PROBLEM TO SOLVE → Throughout the records below, find the lines with the string "Image" and give how many there are, nothing else.

(Records excerpted from a collection)
┄┄┄┄┄┄┄┄┄┄
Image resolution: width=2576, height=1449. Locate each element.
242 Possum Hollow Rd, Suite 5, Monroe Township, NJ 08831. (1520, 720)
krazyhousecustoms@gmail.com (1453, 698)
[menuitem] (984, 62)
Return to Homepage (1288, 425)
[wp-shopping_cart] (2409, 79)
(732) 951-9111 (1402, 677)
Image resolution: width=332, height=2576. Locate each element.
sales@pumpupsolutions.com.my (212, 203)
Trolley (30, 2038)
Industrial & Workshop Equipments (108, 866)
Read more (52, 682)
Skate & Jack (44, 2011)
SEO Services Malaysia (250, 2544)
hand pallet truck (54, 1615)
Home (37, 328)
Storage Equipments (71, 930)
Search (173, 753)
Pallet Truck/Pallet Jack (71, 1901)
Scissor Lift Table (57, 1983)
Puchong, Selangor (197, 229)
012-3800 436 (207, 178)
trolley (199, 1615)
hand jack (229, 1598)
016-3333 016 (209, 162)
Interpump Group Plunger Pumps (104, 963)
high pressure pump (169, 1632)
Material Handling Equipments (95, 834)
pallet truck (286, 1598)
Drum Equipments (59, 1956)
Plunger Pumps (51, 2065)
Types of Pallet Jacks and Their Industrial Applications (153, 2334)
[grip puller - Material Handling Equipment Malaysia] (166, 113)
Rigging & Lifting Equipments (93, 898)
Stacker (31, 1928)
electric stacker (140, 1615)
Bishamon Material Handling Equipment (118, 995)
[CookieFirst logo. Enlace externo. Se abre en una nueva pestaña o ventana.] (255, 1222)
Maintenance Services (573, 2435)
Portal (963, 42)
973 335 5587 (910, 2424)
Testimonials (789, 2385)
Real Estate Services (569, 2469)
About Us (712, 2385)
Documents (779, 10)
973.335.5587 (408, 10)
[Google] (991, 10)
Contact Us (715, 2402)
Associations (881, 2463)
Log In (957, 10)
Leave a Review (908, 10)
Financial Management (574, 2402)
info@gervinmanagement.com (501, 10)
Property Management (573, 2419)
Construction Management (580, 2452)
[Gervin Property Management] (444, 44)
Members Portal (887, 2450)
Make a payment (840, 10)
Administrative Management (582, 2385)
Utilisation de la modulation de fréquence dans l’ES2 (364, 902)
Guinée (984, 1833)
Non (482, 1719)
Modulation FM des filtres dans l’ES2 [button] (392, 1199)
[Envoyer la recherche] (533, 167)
┄┄┄┄┄┄┄┄┄┄
ANSWER → 2